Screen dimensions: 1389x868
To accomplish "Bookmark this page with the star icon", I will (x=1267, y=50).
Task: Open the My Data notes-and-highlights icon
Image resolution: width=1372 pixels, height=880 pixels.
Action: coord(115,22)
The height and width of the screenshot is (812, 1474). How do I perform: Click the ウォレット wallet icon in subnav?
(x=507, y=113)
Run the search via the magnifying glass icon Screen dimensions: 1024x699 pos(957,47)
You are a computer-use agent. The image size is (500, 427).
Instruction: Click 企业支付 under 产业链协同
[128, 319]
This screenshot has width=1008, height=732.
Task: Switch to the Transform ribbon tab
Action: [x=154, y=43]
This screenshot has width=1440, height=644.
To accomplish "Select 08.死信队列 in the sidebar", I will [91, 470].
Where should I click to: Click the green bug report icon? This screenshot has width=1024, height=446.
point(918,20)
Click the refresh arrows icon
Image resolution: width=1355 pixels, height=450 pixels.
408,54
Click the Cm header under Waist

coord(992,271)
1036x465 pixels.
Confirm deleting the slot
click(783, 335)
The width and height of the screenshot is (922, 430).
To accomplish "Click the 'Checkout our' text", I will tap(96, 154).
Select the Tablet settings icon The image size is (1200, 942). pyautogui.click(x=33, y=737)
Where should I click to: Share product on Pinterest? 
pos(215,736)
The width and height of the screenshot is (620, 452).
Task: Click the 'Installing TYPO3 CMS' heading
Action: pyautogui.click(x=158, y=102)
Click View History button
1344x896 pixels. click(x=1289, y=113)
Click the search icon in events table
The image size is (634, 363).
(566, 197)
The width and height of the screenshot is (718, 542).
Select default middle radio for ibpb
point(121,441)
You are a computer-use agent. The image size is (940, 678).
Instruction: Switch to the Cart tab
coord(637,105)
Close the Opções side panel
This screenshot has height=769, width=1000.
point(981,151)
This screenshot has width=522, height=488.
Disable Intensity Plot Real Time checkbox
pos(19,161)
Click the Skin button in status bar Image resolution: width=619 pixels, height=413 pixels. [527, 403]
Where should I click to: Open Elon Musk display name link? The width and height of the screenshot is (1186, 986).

○ ○ ○ ○ ○

**Assigned task:**
Would you please copy the lines above, from the one holding "Instruction: Switch to the Cart tab" through the last, and nothing else?

**Completed task:**
Instruction: Switch to the Cart tab
coord(637,105)
Close the Opções side panel
This screenshot has height=769, width=1000.
point(981,151)
This screenshot has width=522, height=488.
Disable Intensity Plot Real Time checkbox
pos(19,161)
Click the Skin button in status bar Image resolution: width=619 pixels, height=413 pixels. [527, 403]
Where should I click to: Open Elon Musk display name link? The width and height of the screenshot is (1186, 986).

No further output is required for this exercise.